Chapter 6 - Brain Stem Organization
The brain stem contains the origin of motor cranial nerves and the termination for all of the sensory cranial nerves except for vision and olfaction (figure 15). Damage to the lateral brain stem often affects sensory cranial nerve nuclei such as the vestibular nuclei (where vertigo would be the primary complaint and nystagmus would be the main exam finding) and trigeminal nuclei (affecting facial sensations, particularly pain and temperature sense as well as the corneal reflex). The corneal reflex not only requires intact corneal sensation, but also intact facial nerves since this consensual reflex is mediated via bilateral connections with the facial nuclei.
The pharynx and larynx
Patients with cranial nerve damage often have problems with their voice or with swallowing. The nucleus ambiguus is the location of the majority of the motor neurons to the larynx, pharynx and soft palate. These fibers travel with the vagus and, to a lesser extent, the glossopharyngeal nerve. The gag reflex has a sensory limb that involves sensations from the back of the pharynx via the glossopharyngeal nerve to the medulla, with subsequent activation of vagal nerve fibers that should cause the pharynx and palate to contract bilaterally. This will elevate the soft palate. The larynx is innervated by the vagus nerve, via the recurrent laryngeal branch. This nerve enters the chest and ascends to the neck, passing posterior to the thyroid gland to reach the larynx.
Visceral sensations arriving at the brain stem with the vagus and glossopharyngeal nerves traverse the solitary tract to the solitary nucleus. These visceral sensory fibers include chemoreceptor inputs from the carotid and aortic body, baroreceptor inputs and inputs from pulmonary stretch receptors. These sensory fibers participate in a variety of visceral reflexes including the baroreceptor reflex as well as respiratory reflexes.

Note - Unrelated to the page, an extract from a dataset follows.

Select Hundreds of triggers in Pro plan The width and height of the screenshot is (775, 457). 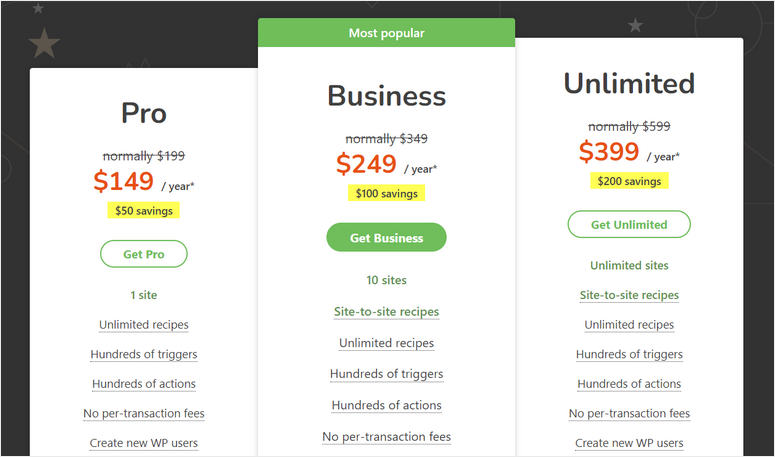144,355
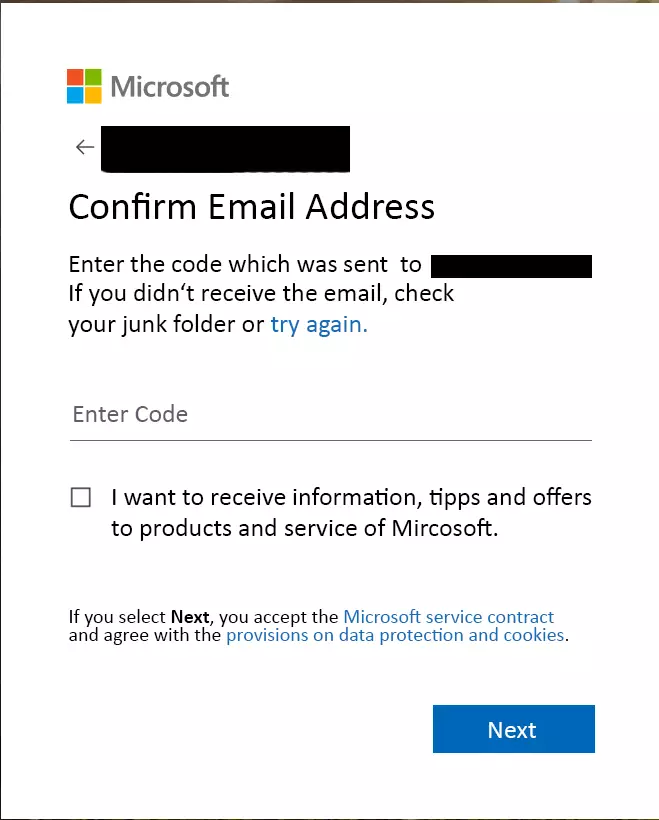
Task: Check the 'I want to receive information' option
Action: click(x=81, y=496)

Cranial parasympathetic nuclei include the salivatory nuclei (that send fibers into the facial and glossopharyngeal nerves), the dorsal motor nuclei (that are the origin for most of the vagal parasympathetics) and the Edinger-Wesphal nucleus (that is the origin for oculomotor parasympathetic nerves to pupillary constrictors and the cillary muscle for the lens).
Eye movement is controlled by somatic efferent neurons in the oculomotor (midbrain), trochlear (midbrain) and abducens (pons) nuclei (see chapter 8).
Much of the core of the brain stem consists of "reticular formation" (RF). There are small neurons that perform an integrating function and large neurons that have axons that ramify extensively with collateral branches that distribute throughout the brain stem as well as ascending to the thalamus and descending to the spinal cord.
While there are some well-localized nuclei within the RF, most of the RF is involved in integrative functions. There are some regions that are more focused on particular functions (for example, the ventral respiratory group and some centers for cardiovascular control are portions of the RF). Additionally, there are regions in the rostral pons that play a role in patterning gait in many species (probably including humans) and also the RF is involved in modulating muscle tone. The paramedian pontine reticular formation (PPRF) has particular involvement in horizontal eye movements.
There are connections with various cranial nerve nuclei and patterned reflex responses (like blink and gag) and complex responses (like vomiting, coughing and swallowing) all have "centers" within the brain stem.
Descending projections from the medullary reticular formation (medullary reticulospinal tract) has a strong inhibitory effect over spinal cord interneurons (and, therefore, over reflexes). Despite what have been termed physiologic "centers", it is better to think of the RF as collections of neurons serving a variety of important functions, with some regional differences in the primary functions that are influenced.
One special case includes the midbrain reticular formation, which is the foundation for the "reticular activating system." This system involves diffuse projections through the intralaminar and midline thalamic nuclei to the cerebral cortex. Damage to midbrain reticular formation interferes with normal arousal and produces coma by interfering with this mechanism.
There are very specific neurotransmitter systems in the brain. Most of these systems are modulatory. For example, most of the serotonin in the brain arises from raphe nuclei and most of the norepinephrine arises from the locus ceruleus. These nuclei have terminations in virtually all areas of the central nervous system (figure 9) and are involved in such diffuse processes as sleep/wake, pain modulation and regulation of mood.